DIRECTION: Copy out the records below without any change, starting at the line that contains "Task: Click the print icon in top toolbar" and ending at the end of the records.

GIVEN ENTRIES:
────────────────────────────────────────
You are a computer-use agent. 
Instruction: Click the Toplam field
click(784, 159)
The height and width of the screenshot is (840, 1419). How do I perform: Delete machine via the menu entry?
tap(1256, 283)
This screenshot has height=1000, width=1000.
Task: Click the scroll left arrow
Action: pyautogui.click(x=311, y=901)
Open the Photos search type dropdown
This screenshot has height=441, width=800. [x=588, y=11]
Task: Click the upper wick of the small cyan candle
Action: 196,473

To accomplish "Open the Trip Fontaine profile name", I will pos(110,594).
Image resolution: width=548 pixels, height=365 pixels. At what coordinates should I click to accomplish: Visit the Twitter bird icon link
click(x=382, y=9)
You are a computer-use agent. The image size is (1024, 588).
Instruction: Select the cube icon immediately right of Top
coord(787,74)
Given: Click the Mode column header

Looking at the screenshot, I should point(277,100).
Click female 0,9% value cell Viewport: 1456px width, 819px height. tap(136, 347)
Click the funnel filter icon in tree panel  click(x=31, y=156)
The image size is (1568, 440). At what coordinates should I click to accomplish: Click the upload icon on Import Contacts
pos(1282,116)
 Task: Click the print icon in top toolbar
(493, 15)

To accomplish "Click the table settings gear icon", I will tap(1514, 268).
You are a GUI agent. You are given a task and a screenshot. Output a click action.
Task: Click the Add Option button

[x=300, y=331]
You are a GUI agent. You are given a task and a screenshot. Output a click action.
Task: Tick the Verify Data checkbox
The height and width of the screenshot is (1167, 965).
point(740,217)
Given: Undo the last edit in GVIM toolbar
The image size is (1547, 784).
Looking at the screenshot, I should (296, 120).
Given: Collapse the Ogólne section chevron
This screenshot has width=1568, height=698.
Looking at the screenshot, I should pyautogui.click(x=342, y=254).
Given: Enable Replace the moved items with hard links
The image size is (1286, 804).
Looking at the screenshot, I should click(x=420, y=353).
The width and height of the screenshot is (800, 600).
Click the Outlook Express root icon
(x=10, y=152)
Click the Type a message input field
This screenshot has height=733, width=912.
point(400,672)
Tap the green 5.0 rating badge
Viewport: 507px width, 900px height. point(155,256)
────────────────────────────────────────
SOLVED EXERCISE:
 Task: Click the print icon in top toolbar
(493, 15)

To accomplish "Click the table settings gear icon", I will tap(1514, 268).
You are a GUI agent. You are given a task and a screenshot. Output a click action.
Task: Click the Add Option button

[x=300, y=331]
You are a GUI agent. You are given a task and a screenshot. Output a click action.
Task: Tick the Verify Data checkbox
The height and width of the screenshot is (1167, 965).
point(740,217)
Given: Undo the last edit in GVIM toolbar
The image size is (1547, 784).
Looking at the screenshot, I should (296, 120).
Given: Collapse the Ogólne section chevron
This screenshot has width=1568, height=698.
Looking at the screenshot, I should pyautogui.click(x=342, y=254).
Given: Enable Replace the moved items with hard links
The image size is (1286, 804).
Looking at the screenshot, I should click(x=420, y=353).
The width and height of the screenshot is (800, 600).
Click the Outlook Express root icon
(x=10, y=152)
Click the Type a message input field
This screenshot has height=733, width=912.
point(400,672)
Tap the green 5.0 rating badge
Viewport: 507px width, 900px height. point(155,256)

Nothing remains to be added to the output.